NetZero launched in October of 1998, founded by Ronald T Burr, Stacy Haitsuka, Marwan Zebian and Harold MacKenzie. The first free internet service provider NetZero grew to 1,000,000 users in six months. NetZero's model was free internet access to attract an audience for highly targeted advertising. The ad serving technology has over 9 patents and NetZero was the first company to invent real-time URL targeted advertising based on surfing patterns. NetZero signed a distribution deal with Compaq and was the first and only ISP to be included in the OOBE Out-Of-Box Experience. In September of 1999 NetZero went public on the NASDAQ exchange with the symbol NZRO. Mark R. Goldston was hired as CEO and Ronald T Burr took the position of President and Chief Technology Officer.

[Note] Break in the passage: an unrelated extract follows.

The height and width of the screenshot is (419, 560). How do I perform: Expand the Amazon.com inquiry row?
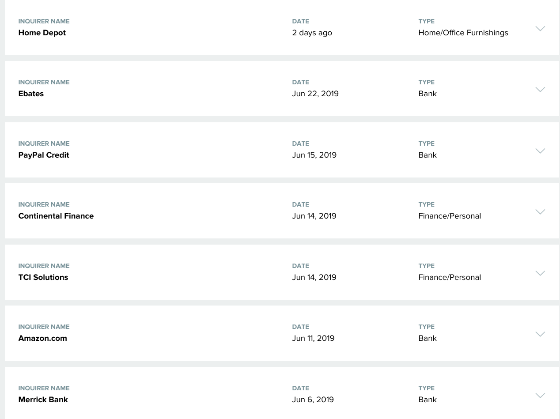coord(540,334)
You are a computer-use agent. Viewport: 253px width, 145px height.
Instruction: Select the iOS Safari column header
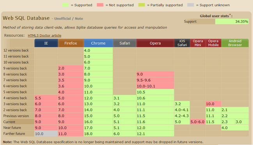click(x=182, y=43)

In late 1999 several other companies began to copy the NetZero free access model including Juno Online Services, Spinway launched with Yahoo! and AltaVista, Freei and BlueLight Internet, which was originally owned by Kmart. They claimed to offer free Internet service forever, in exchange for displaying ads, either on a permanent toolbar or on a "banner" that was shown when online. NetZero sued them for infringing on a banner ad patent. After the dotcom bust in early 2001, NetZero acquired its competitors as each went bankrupt. In addition NetZero acquired AimTV which displayed full video quality 30 second ad spots as well as Simpli and RocketCash.

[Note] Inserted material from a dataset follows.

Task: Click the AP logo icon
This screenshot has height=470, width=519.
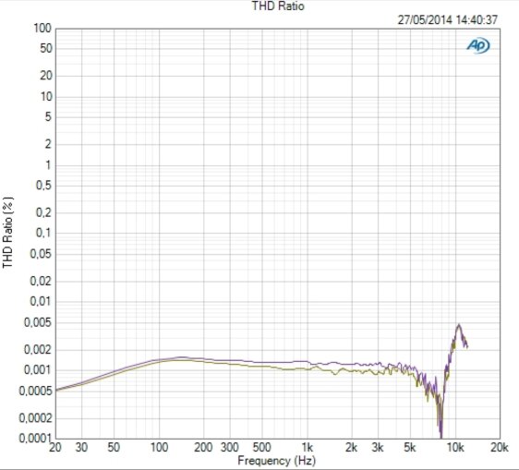Action: (478, 45)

Starting in January 2001, after the crash of internet advertising, NetZero began charging for access time over 40 hours per month. Users who exceeded 40 hours were directed to the company's "Platinum" service, which provided unlimited access for $9.95 per month. With the income statement reinvigorated through charging heavier users of the system, NetZero acquired its rival Juno Online Services and created a new holding company, United Online which now trades on NASDAQ under the symbol UNTD. NetZero later lowered the threshold for their free service to 10 hours per month.

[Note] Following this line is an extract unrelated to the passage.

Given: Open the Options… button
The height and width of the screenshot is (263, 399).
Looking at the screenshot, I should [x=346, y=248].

In June 2005, the company released a new client that replaced the advertising bar with an Internet Explorer browser helper object. In July 2005, NetZero introduced a service called "3G," standing for the "third generation of Internet". The company charged $9.95 for the service, claiming it was so fast, "you wouldn't believe it wasn't broadband". As dial-up connections are limited in speed by the Federal Communications Commission, the service does not actually increase speeds, but pre-fetches HTML markup, JavaScript and other small files and compresses them. Video, images, and other non-text files are not compressed. This technology also utilizes the user's cache to prevent redownloading.

NetZero also has versions of its proprietary dial-up software for computers running Mac OS 9, Mac OS X. The Linux version of the NetZero software is advertised by NetZero as being for Linspire, however the software can be installed on any Debian-based i386 or amd64 Linux distribution; NetZero can also be installed on any RPM-based Linux distribution as long as Alien is used to convert the NetZero Debian package into an RPM package. In addition, the Linux version of NetZero requires the Java Runtime Environment to be installed prior to use of the NetZero dialer.